6. Relationships that hurt
No doubt you've been involved in at least one toxic relationship. Perhaps it was with the friend who exuded concern, then betrayed your most intimate confessions. Or maybe you had a live-in boyfriend who was irresistibly attractive but expected you to pay all the bills. Or you may have worked with someone who constantly belittled you in front of others.
Toxic relationships create the most poisonous of inner clutter.

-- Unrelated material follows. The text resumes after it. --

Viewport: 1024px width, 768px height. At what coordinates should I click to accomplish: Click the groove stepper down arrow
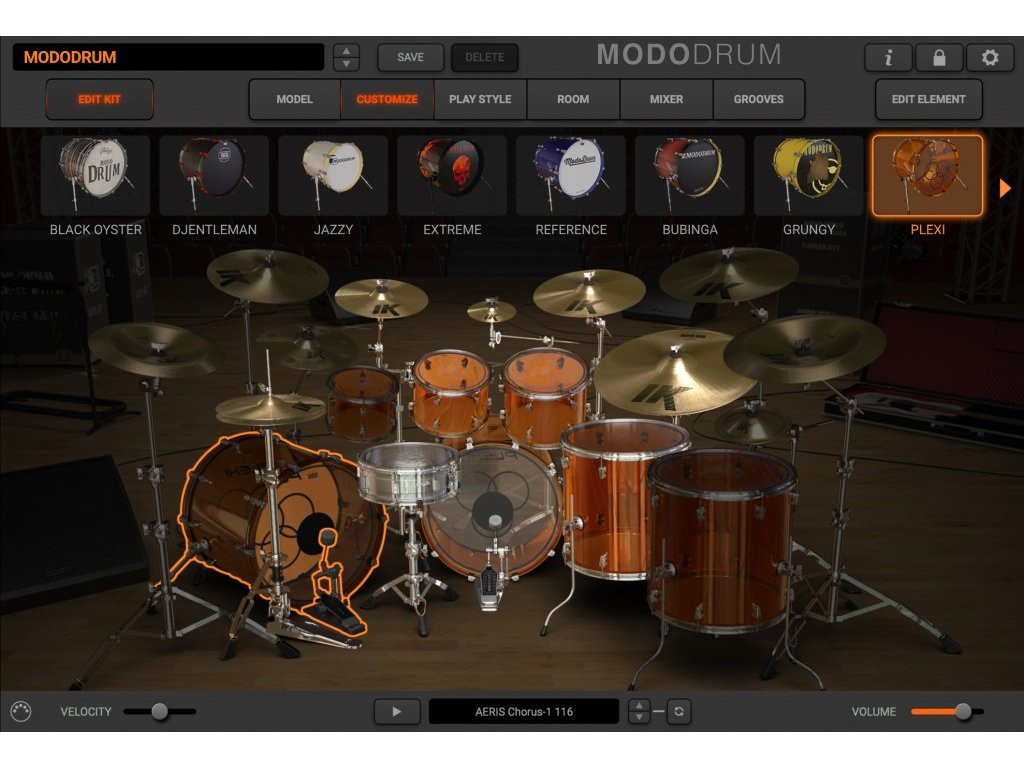coord(640,718)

They can lead to unrelenting stress, self-doubt, anxiety and even depression. “You're in trouble if you're crying nonstop or unable to sleep or eat,” says Johanna Vanderpol, an author and emotional coach based in Duncan, B.C. A toxic relationship is like “an ice pick that chips away at the mortar that holds our self-esteem together,” says Vanderpol. “It hurts and hurts until, eventually, we feel dead inside.”
If a relationship lacks respect and trust, if you're constantly being criticized or put down, or if you're continually on edge, then it's time to step back and make some changes.
The fix
• Take responsibility. Assess your role in the relationship. Are you encouraging the toxic behaviour?
• Think positively. Find a strength you admire in the person with whom you feel a strain and focus on that. This can often shift a relationship and is especially important in work and family situations.
• Talk straight. An honest conversation might repair the relationship. If you find this difficult, enlist counselling assistance to hone assertiveness skills. It is money well spent.
• Limit contact. Step back if the dynamic continues. Send an e-mail instead of calling. Reduce get-togethers.
• Release the relationship. If the hurting behaviour continues, gather up your self-esteem and move on. You don't have to tolerate any kind of mistreatment.
• Examine yourself. We often repeat relationship patterns. Assess why this one attracted you and how the mental clutter it caused affected you. Choose the relationships that are right for you.